◆ **ISTRUZIONI DEL COMPITO**
Prosegui la riflessione sul nostro dolore e su quello degli altri dal punto in cui si ferma.

IL NOSTRO DOLORE È PIÙ DOLORE DI QUELLO DEGLI ALTRI?
Soggettivamente sì, se vediamo le cose dal nostro punto di vista (e di sofferenza). Ma questo non ci autorizza a perdere il senso complessivo della realtà.
Voglio scriverlo perché provo il senso di un forte disagio quando sento descrivere da molti come un'ingiusta tragedia ciò che ci sta capitando: la perdita di familiari e amici colpiti dai virus, rallentamento del nostro sistema economico, sgomento e angosciati padri e madri di famiglia impossibilitati a lavorare, alunni e studenti esclusi dalle aule scolastiche, anziani isolati...
Tutto vero, drammaticamente vero.
Ma non più vero né più tragico delle siccità che costringono milioni di affamati nei campi profughi, delle bombe che continuano o cadere sullo Yemen, dell'esilio senza fine dei Rohingya, delle epidemie tropicali che accecano e uccidono in questo momento migliaia di bambini, la prigionia nelle bidonvilles fatiscenti e avvelenate di immense metropoli di milioni di diseredati, la disperata rassegnazione dei congolesi depredati delle materie prime indispensabili alle nuove tecnologie del nord del mondo, il massacro dei nativi amazzonici espropriati delle loro foreste, miliardi di persone private dell'acqua pulita e dei medicinali salvavita, le torture patite nelle carceri libiche da innocenti che l'Europa ha respinto dai propri porti, l'avvilimento dei raccoglitori di verdure immigrati, sfruttati dal nostro sistema distributivo, di cui siamo corresponsabili...

Voci conservate da una raccolta
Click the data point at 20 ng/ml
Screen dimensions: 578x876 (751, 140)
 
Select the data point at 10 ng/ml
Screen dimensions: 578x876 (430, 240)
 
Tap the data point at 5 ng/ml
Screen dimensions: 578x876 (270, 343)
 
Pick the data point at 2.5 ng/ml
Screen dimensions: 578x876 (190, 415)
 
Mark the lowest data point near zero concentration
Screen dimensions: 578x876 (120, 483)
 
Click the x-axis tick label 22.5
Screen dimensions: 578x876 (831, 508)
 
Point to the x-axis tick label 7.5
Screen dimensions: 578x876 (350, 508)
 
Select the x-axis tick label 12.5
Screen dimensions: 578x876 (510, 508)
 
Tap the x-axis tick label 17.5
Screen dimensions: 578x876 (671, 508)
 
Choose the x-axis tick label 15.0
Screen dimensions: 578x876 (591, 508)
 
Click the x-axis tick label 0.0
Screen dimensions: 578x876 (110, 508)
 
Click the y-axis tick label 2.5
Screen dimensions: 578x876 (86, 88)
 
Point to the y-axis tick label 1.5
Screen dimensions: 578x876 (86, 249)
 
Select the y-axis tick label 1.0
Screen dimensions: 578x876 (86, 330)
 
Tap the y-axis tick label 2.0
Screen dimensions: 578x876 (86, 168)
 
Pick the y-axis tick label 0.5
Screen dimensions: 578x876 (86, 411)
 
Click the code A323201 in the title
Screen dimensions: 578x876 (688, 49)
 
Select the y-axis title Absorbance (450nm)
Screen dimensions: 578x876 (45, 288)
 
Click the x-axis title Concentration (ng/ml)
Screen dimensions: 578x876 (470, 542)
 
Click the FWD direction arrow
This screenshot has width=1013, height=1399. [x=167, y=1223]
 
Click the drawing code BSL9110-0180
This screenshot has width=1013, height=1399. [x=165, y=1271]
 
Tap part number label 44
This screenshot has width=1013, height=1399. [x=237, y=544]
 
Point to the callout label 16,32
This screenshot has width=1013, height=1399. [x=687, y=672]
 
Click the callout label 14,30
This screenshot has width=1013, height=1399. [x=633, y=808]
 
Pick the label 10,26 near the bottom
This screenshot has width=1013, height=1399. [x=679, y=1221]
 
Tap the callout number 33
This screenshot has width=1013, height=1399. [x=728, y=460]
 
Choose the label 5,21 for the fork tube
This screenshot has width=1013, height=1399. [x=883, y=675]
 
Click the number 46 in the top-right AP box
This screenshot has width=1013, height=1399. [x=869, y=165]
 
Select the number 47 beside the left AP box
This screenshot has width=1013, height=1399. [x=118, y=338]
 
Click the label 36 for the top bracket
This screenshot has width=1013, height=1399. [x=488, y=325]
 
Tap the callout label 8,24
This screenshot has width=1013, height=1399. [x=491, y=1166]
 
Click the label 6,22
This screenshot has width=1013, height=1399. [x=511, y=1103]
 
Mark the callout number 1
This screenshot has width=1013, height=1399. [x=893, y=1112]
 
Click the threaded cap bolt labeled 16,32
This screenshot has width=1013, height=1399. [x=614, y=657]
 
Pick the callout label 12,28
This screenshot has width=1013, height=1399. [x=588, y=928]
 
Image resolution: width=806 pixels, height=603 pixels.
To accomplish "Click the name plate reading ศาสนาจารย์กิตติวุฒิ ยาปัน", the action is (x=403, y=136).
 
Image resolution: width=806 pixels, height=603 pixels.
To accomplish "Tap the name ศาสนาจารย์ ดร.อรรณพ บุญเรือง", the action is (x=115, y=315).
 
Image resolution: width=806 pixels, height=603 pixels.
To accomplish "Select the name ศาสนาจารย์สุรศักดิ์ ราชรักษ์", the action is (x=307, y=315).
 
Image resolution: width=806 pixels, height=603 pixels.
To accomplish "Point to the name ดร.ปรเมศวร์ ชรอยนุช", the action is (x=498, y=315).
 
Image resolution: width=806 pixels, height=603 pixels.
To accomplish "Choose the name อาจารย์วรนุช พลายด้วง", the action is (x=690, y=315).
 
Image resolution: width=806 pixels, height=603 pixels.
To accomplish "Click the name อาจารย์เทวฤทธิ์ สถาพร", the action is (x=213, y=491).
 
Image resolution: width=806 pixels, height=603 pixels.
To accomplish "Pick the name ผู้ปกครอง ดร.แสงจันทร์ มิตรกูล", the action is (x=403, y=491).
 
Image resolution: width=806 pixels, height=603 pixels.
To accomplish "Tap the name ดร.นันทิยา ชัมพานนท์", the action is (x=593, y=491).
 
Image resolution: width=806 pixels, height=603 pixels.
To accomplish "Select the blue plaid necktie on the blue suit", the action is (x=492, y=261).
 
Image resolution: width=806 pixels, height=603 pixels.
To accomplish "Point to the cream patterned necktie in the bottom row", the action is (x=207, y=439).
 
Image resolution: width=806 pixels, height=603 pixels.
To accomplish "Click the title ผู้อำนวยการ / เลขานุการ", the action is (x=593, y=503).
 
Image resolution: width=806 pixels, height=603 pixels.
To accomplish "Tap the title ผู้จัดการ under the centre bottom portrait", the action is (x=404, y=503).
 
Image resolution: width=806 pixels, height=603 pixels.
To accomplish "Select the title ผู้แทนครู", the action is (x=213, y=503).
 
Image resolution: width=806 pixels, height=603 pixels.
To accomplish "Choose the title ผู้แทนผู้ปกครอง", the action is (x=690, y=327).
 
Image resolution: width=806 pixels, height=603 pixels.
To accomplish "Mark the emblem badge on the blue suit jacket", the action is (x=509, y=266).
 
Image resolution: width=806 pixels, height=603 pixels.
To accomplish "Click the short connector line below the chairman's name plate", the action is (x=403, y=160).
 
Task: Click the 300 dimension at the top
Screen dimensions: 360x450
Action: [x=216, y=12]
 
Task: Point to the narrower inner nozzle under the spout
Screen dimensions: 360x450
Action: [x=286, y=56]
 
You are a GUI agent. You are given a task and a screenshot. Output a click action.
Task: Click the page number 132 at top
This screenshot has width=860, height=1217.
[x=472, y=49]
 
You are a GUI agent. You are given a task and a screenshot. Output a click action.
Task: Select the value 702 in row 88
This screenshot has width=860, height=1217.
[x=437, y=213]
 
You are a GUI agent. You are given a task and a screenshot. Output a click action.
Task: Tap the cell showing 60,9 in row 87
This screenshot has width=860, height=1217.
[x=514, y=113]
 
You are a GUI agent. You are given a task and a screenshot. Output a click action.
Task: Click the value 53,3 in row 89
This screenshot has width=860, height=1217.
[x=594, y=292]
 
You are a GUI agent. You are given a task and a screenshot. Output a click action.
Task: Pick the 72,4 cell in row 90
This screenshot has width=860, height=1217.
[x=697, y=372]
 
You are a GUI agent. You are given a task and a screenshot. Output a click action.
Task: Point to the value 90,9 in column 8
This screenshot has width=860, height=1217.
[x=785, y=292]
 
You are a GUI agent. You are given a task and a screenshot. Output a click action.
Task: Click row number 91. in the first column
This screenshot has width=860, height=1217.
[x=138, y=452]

◆ **RISULTATO DEL COMPITO**
L'elenco dei dolori degli altri non ha fine. Perciò non perdiamo il senso della misura credendoci paranoicamente perseguitati da un'ingiustizia che si accanisce solo su noi.
Approfittiamo della tragedia dei Covid per accrescere, afflitti dal nostro dolore, l'empatia nei confronti degli estranei che non soffrono meno di noi.
Magari anche per fare qualcosa allo scopo di attenuare il dolore di tutti e non solo nostro.